Realistically, avoiding jargon is not just a matter of flipping a switch. When you have spent your life getting immersed in the language and skills of your niche, you may not even realize when your casual references fly over the heads of others. It is important to remember that communication is always two-way: speaking, and listening. Even if you are the one being called-on to describe and solve a problem, the situation requires you be able to not just say what the problem is, but to listen to the user who experienced it.
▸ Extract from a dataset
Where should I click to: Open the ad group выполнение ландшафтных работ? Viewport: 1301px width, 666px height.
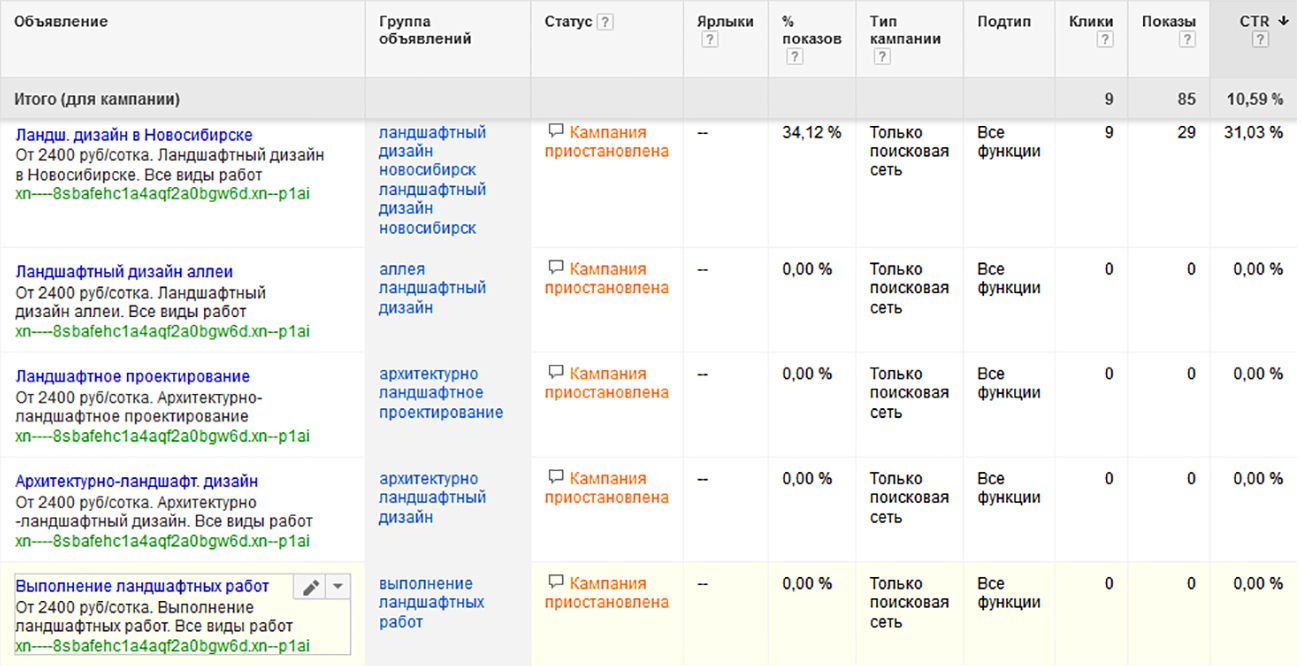point(431,603)
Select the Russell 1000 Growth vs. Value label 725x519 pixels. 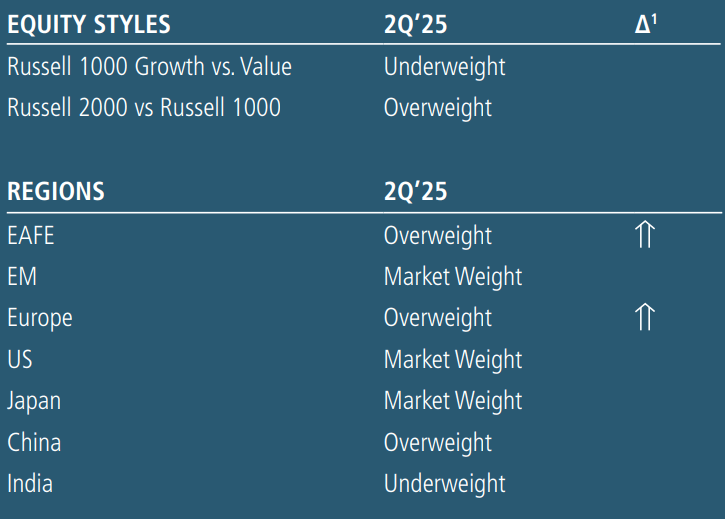[150, 67]

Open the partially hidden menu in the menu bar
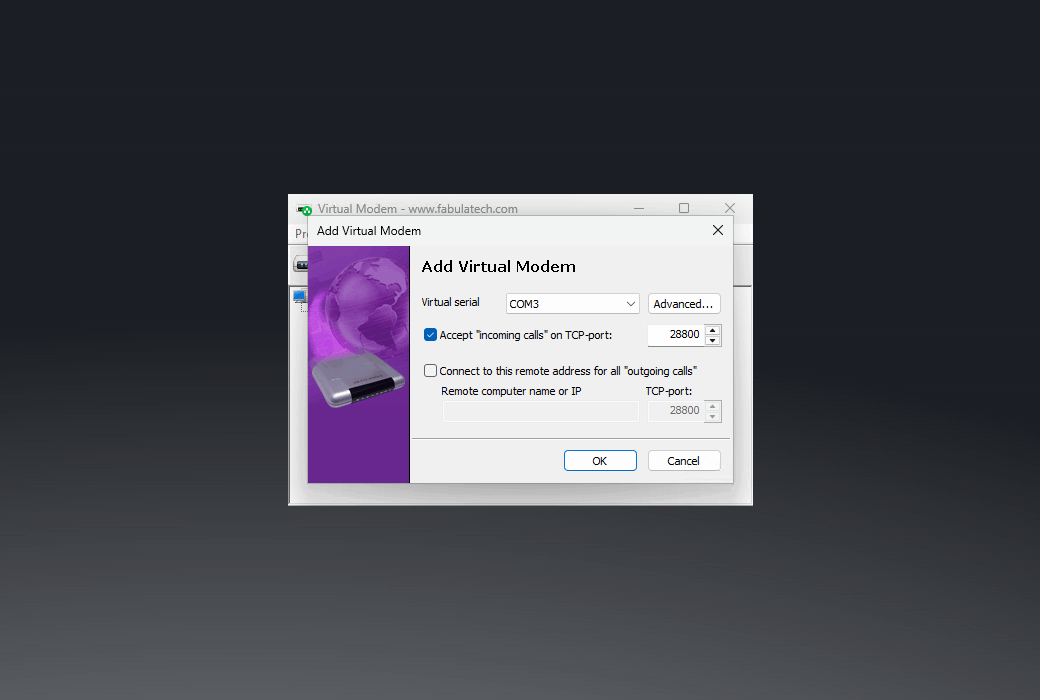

Prevention is impossible if you can’t effectively judge whether users understand what you are telling them. Repeating the same thing, slower and louder each time– is not the answer. Listening—to both verbal and nonverbal feedback—is. Finding a way to identify where you are losing someone (was it a word? A phrase? Or do you need a whole new way to illustrate an idea?) will help you recognize in yourself where you are using jargon that the average person doesn’t grasp.

Power or Value?

Becoming an expert is a great investment—the old saying that ‘knowledge is power’ definitely rings true when it comes to techies. Knowledge becomes value not when you hoard it, but when you share it. Learning to identify and avoid jargon with the less-technical crowd turns you into a resource in a way raw knowledge simply cannot.

 

About the author:

Edgar Wilson is an Oregon native with a passion for cooking, trivia, and politics. He studied conflict resolution and international relations at Amherst College, and has split his time between New England and the Pacific Northwest ever since. He has worked in industries ranging from international marketing to broadcast journalism, currently serving as a marketing consultant and freelance writer. He can be reached via email here or on Twitter @EdgarTwilson.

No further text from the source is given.